:: Exercise objective ::
Return the entries that follow exactly, with no images.

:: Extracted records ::
===============

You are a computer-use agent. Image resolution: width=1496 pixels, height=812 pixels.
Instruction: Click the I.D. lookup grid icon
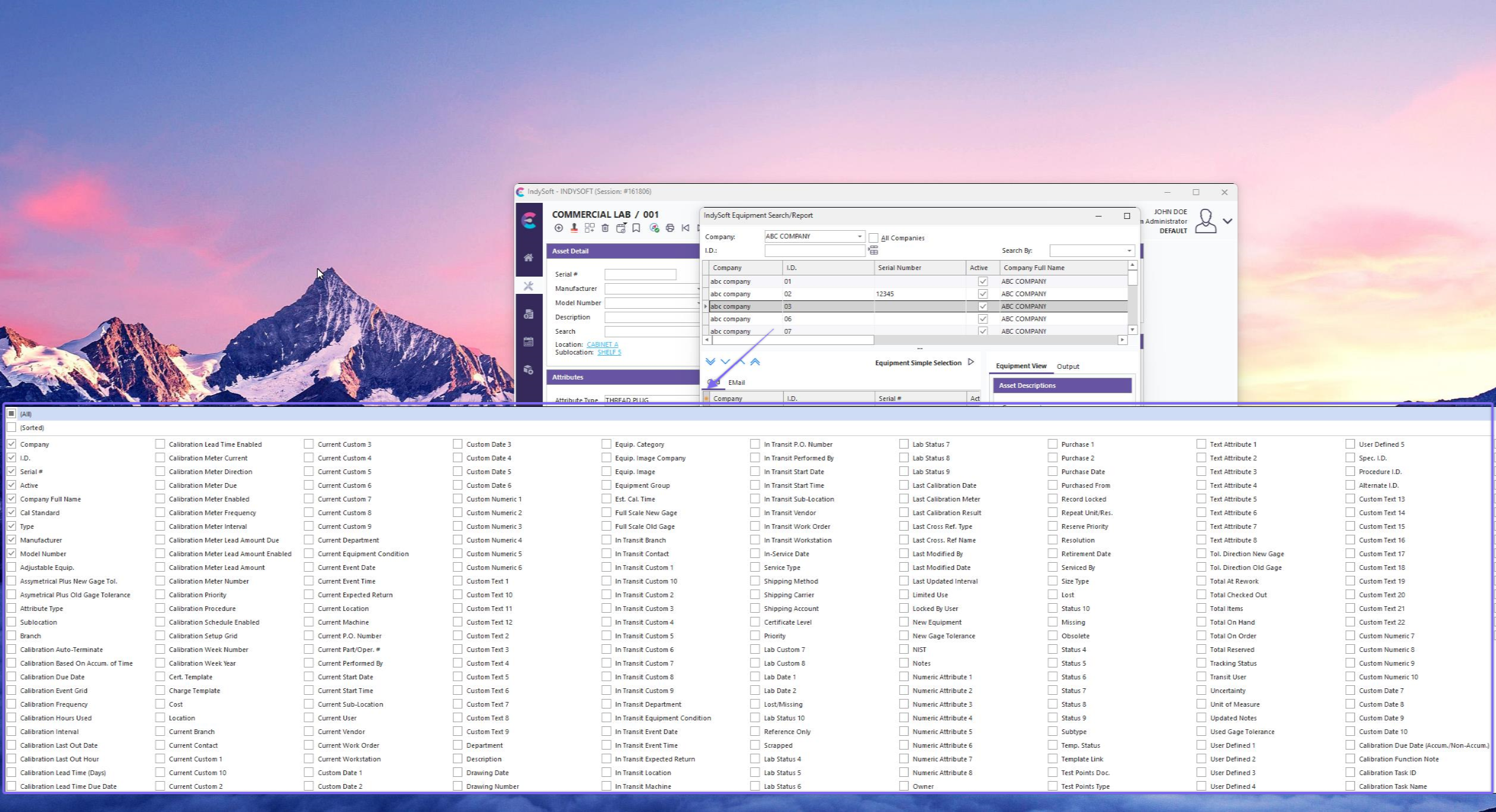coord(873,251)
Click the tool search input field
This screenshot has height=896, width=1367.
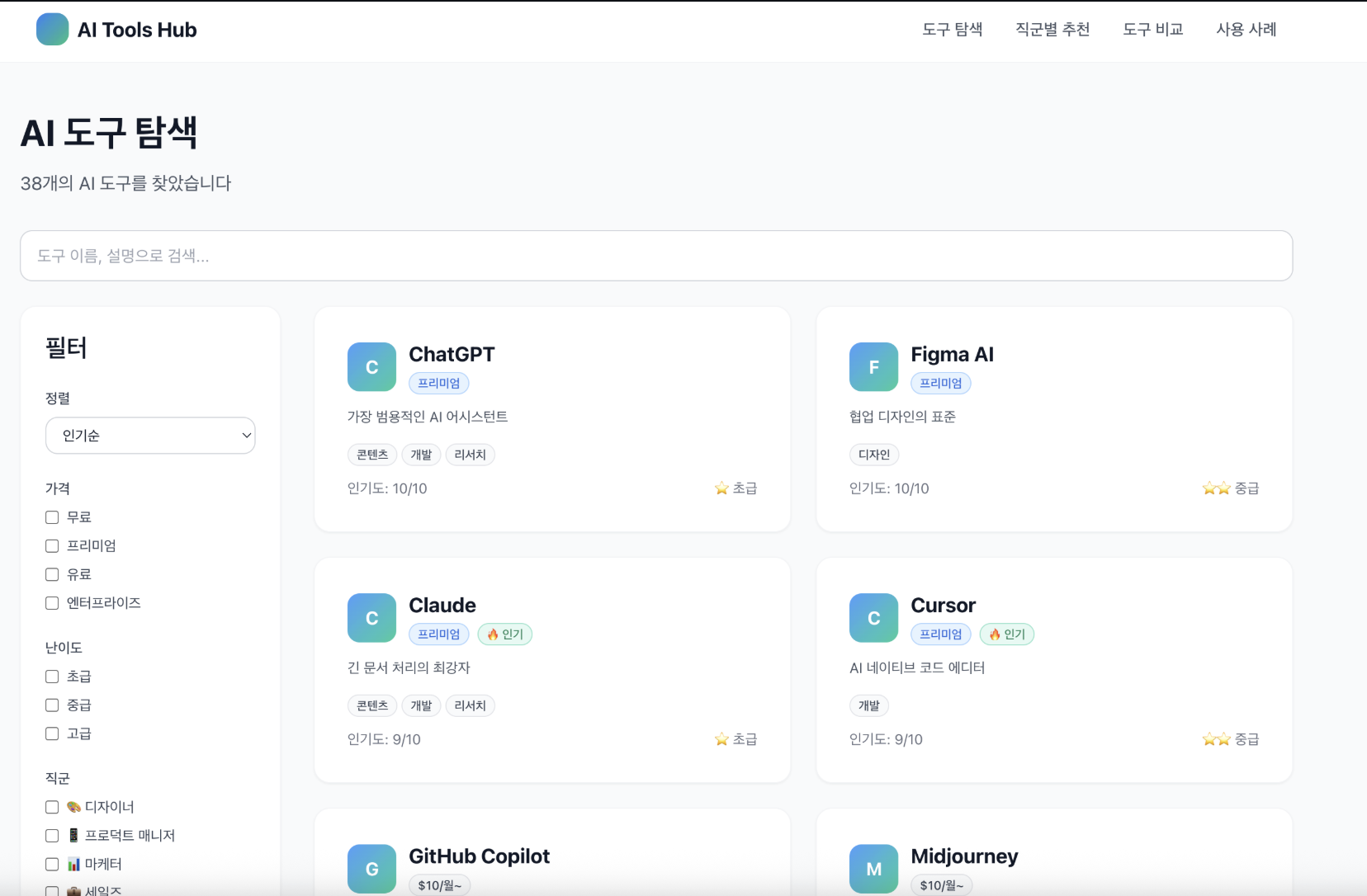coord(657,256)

===============

:: Exercise output ::
You are a computer-use agent. Image resolution: width=1496 pixels, height=812 pixels.
Instruction: Click the I.D. lookup grid icon
coord(873,251)
Click the tool search input field
This screenshot has height=896, width=1367.
coord(657,256)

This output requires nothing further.